In Chapter 15 of Russel and Norvig's Artificial Intelligence -- A Modern Approach (Third Edition), they describe three basic tasks in temporal inference:

  1. Filtering,
  2. Likelihood, and
  3. Finding the Most Likely Sequence.

My question is on the difference between the first and third task. Finding the Most Likely Sequence determines, given evidences $e_1,\dots,e_n$, the most likely sequence of states $S_1,\dots,S_n$. This is done using the Viterbi algorithm. On the other hand, Filtering provides the probability distribution on states after seeing $e_1,\dots,e_n$. You could then pick the state with the highest probability, call it $S'_n$. I am guessing that $S'_n$ should always be equal to $S_n$. Likewise, you can already do the same after any prefix $e_1,\dots,e_i$, again picking the most likely state $S'_i$. I would love to have a simple example where $S'_1,\dots,S'_n$ is not equal to the sequence $S_1,\dots,S_n$ produced by the Viterbi algorithm.


Welcome to AI.SE @vdbuss, and great first question!

This point is touched on in Section 15.2.3 (page 576 in my copy), in the second paragraph, and there's a good exercise at the end of the chapter (15.4) that is designed to get you to think through exactly why these are different procedures. If you want to really absorb it, I suggest trying to work out that exercise! If you want the quick answer, read on.

The basic action of filtering is to generate a probability distribution $P(X_{t+1} | e_{1:t+1})$ using only two pieces of information, specifically the current state distribution $P(X_{t} | e_{1:t})$, and the new piece of evidence $e_{t+1}$. So, when computing the most likely sequence, the algorithm cannot take into account the sequences that are actually possible, while Vitirbi can.

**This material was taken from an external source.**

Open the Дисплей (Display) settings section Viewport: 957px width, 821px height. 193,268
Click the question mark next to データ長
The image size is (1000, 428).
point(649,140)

Here's a simple example: suppose I tell you that I'm going to drop you in a maze at one of two locations. I drop you near the top right corner with probability 0.75, and near the bottom left corner with probability 0.25. Suppose further that a Grue is known (with certainty) to live somewhere near the bottom left corner. Using filtering, your maximum aposterori estimate for your location after being dropped in the maze ($t=1$) is that you are in the top right corner. You then move 1 step to the right and can see a Grue. Clearly your estimate for your position in the second timestep $(t=2)$ must be the bottom left, because Grues only live there. But, you definitely can't end up moving to the bottom left by moving right from the top right, so your sequence has probability zero overall, despite using the maximum aposterori estimate for position at every step. To avoid this, Vitirbi uses a linear amount of extra space to select the maximum aposterori sequence, which in this case is clearly that you are near the bottom left in both timesteps.